Small Molecule Inhibitors of the trans-translation Pathway Have Antibiotic Activity Against Mycobacterium smegmatis
Open Access
- Author:
- Chambers, Benjamin Stewart
- Area of Honors:
- Microbiology
- Degree:
- Bachelor of Science
- Document Type:
- Thesis
- Thesis Supervisors:
- Kenneth Charles Keiler, Thesis Supervisor
Dr. Sarah Ellen Ades, Thesis Honors Advisor
Dr. Wendy Hanna-Rose, Faculty Reader - Keywords:
- smegmatis
tuberculosis
tb
small molecule inhibitors
trans-translation
tmRNA
antibiotic
drug
chambers - Abstract:
- Antibiotic resistance has been spreading at an alarming rate over the past few decades. Tuberculosis (TB), the most prevalent infectious disease in the world, is becoming even tougher to treat now that many of the drugs used to fight it are becoming more and more ineffective. It is necessary to begin developing new antimicrobial compounds that target novel pathways in bacteria so that TB can be better treated in the future. One such novel pathway is the trans-translation pathway which is responsible for rescuing stalled ribosomes. It is required for growth and virulence in many pathogenic bacteria but is not found in eukaryotic cells. This provides selective toxicity and a favorable approach to fighting pathogens. In an attempt to find new drugs to treat TB, this study used Mycobacterium smegmatis as a model for Mycobacterium tuberculosis, the bacterium that causes TB, because M. smegmatis is non-pathogenic and grows quickly making it much easier to work with. Small molecules previously shown to inhibit the trans-translation pathway in E. coli were tested in M. smegmatis using minimum inhibitory concentration (MIC) and minimum bactericidal concentration (MBC) assays to determine how effective each one is at preventing growth of the bacteria. After the best inhibitors (A7, D3, D7, E2, and E5) were identified, UV mutagenesis and fluorescence assays were used to search for the target and mechanism of action for each inhibitor.

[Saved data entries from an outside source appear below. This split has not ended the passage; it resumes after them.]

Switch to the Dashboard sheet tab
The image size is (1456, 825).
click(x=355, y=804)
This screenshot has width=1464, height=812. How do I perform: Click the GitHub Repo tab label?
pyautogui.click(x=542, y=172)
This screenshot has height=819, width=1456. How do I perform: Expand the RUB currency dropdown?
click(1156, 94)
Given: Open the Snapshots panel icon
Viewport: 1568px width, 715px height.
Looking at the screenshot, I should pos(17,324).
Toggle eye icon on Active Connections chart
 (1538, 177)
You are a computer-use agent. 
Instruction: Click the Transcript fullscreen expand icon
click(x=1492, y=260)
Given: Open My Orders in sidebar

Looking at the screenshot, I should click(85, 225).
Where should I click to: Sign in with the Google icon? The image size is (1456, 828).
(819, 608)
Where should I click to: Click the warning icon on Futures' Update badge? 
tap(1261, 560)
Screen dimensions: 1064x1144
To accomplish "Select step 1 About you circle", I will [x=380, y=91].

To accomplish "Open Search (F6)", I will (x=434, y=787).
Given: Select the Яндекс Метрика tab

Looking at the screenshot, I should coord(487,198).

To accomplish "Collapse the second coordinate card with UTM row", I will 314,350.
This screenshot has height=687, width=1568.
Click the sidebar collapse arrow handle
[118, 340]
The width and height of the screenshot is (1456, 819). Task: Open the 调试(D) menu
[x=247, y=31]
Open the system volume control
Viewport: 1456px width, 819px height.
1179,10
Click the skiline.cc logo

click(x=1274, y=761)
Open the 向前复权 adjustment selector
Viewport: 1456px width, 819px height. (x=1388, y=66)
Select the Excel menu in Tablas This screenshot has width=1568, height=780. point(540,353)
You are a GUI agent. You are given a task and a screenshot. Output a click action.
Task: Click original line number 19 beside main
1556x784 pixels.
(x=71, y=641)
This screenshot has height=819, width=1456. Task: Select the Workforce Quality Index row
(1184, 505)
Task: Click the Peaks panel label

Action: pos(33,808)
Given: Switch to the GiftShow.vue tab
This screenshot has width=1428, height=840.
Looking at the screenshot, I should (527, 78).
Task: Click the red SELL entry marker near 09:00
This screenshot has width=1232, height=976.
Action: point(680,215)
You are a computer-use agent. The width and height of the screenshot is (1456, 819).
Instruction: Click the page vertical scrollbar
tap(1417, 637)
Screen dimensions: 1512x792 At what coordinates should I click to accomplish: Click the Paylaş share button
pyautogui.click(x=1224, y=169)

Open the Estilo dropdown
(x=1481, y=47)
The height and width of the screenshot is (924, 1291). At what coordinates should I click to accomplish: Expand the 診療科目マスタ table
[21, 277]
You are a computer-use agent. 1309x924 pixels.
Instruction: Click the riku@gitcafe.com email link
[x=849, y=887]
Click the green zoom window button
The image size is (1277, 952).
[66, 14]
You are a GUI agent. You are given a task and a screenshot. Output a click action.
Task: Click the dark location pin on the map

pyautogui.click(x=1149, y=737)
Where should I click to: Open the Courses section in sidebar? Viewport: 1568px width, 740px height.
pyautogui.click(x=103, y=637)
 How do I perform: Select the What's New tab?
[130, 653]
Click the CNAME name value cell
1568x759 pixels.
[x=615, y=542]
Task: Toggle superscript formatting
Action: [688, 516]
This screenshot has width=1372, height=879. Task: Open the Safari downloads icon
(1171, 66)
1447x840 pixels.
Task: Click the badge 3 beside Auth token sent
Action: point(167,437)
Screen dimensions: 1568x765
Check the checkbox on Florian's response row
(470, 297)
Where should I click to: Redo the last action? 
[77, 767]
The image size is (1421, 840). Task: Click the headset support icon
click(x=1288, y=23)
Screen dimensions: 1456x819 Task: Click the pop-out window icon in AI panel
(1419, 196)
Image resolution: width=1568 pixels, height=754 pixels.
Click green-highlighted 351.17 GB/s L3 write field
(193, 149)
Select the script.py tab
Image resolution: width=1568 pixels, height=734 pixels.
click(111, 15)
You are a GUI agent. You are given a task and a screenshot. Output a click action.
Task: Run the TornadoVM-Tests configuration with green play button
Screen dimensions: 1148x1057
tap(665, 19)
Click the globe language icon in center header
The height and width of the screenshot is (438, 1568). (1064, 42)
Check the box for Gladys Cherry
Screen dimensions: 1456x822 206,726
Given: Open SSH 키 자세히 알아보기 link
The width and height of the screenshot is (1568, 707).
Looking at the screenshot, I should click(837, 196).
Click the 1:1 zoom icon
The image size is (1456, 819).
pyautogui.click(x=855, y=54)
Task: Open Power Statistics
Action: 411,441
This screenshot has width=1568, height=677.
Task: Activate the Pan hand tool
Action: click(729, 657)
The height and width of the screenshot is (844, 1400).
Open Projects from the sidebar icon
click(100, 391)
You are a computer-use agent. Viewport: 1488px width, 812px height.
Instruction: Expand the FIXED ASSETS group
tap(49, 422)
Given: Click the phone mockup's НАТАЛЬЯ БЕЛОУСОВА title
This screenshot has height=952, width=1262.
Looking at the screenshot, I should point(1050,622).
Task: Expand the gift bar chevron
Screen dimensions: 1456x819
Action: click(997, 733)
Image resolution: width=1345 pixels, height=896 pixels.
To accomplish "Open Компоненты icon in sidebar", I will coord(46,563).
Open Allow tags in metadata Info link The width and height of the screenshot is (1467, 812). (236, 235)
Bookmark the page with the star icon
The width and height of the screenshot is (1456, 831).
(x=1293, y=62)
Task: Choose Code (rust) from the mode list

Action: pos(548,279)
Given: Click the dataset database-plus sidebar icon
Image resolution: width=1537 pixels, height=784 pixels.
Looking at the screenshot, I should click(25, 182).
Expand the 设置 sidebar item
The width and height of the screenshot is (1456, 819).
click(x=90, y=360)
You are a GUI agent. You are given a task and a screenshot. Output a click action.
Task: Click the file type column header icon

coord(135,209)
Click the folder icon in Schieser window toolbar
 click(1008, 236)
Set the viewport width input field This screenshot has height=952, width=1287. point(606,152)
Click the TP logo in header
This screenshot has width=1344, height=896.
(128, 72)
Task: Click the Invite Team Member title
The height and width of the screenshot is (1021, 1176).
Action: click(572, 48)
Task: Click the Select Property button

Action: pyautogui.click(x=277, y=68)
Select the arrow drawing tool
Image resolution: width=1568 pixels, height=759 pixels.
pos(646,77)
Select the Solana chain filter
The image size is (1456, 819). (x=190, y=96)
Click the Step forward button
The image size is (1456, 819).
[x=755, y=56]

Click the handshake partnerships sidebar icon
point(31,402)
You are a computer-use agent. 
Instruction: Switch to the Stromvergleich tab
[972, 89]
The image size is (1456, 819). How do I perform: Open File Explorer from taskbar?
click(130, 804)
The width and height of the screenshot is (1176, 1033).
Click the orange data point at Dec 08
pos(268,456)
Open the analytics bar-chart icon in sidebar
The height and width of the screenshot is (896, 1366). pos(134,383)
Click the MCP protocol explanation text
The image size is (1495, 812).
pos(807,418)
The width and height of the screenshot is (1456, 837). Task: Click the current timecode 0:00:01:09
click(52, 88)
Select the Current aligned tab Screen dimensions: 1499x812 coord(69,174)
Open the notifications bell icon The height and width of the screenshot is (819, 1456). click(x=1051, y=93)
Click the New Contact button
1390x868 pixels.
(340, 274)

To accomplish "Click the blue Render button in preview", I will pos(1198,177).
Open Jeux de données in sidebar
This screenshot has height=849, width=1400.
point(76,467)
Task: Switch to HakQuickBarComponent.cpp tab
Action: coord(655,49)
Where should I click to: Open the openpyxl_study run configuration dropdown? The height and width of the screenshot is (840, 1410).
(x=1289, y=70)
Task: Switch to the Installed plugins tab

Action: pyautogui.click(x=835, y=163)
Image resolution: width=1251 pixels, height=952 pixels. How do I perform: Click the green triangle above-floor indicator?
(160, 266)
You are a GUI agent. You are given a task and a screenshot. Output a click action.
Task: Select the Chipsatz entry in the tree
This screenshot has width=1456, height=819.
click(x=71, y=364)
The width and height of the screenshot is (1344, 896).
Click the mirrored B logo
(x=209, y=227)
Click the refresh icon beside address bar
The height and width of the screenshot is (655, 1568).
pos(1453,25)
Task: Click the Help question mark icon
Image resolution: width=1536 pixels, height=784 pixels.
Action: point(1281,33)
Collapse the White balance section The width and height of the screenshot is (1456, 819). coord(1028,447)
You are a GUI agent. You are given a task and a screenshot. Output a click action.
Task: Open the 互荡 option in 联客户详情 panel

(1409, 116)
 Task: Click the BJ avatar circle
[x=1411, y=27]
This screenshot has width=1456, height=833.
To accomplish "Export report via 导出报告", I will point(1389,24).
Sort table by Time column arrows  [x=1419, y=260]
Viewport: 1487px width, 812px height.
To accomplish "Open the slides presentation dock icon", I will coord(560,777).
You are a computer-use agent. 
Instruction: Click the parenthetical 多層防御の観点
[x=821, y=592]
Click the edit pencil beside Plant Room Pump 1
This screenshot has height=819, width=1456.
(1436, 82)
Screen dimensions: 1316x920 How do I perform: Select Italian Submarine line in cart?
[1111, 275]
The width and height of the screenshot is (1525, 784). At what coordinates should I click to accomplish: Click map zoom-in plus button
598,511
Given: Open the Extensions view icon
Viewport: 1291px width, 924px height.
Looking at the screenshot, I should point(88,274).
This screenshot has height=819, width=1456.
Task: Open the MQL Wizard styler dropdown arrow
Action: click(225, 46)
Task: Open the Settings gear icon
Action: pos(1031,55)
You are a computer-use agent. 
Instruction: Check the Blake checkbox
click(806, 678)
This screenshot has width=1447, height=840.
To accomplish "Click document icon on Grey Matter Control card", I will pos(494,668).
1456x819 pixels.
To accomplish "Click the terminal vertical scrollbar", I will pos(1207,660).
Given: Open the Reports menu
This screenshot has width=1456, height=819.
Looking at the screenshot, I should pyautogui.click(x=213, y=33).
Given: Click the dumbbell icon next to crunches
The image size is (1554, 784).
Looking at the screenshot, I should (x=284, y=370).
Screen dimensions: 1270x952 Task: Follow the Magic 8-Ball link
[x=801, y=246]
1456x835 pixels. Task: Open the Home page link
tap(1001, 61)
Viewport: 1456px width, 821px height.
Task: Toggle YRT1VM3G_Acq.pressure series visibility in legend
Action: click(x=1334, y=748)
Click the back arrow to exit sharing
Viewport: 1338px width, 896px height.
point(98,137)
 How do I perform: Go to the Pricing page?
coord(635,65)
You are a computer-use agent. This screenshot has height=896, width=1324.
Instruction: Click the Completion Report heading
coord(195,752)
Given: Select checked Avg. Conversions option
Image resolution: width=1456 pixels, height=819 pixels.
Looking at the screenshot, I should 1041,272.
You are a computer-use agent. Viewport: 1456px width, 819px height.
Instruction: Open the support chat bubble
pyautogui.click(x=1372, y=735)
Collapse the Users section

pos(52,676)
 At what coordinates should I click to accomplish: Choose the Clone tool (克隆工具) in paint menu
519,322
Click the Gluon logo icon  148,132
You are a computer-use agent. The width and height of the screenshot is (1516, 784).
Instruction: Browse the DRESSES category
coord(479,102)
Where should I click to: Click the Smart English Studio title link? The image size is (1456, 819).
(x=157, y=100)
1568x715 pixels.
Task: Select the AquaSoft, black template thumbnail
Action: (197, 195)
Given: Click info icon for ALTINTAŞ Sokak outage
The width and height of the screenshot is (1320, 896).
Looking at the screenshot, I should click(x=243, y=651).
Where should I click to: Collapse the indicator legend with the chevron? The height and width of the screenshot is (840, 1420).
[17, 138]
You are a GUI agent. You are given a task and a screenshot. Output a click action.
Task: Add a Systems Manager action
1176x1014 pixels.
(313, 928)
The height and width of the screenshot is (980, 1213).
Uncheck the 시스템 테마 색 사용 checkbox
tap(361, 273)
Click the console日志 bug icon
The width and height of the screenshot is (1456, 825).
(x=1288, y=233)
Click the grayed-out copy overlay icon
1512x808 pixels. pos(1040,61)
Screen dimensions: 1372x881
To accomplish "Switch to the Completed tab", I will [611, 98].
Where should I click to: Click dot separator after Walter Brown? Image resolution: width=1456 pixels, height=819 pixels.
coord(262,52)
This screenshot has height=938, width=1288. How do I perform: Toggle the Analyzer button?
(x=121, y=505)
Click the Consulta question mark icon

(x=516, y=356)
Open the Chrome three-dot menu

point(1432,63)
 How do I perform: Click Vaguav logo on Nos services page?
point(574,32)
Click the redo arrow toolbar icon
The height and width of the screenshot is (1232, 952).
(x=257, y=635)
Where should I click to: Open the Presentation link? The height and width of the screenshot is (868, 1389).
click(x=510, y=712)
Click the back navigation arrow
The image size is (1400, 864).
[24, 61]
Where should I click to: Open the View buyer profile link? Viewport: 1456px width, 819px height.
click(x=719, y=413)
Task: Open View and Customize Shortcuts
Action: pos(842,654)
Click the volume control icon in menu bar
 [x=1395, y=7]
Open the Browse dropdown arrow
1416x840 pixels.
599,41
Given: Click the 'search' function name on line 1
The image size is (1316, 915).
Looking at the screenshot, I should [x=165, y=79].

The fluorescence assays using mCherry-expressing strains of M. smegmatis suggested that inhibitor E5 is likely inhibiting the proteolysis step of the trans-translation pathway while inhibitors A7 and D7 are inhibiting a step before proteolysis. Future work will concentrate on improving the fluorescence assays and running binding assays with possible target proteins to continue the search for the specific targets of each of the best inhibitors.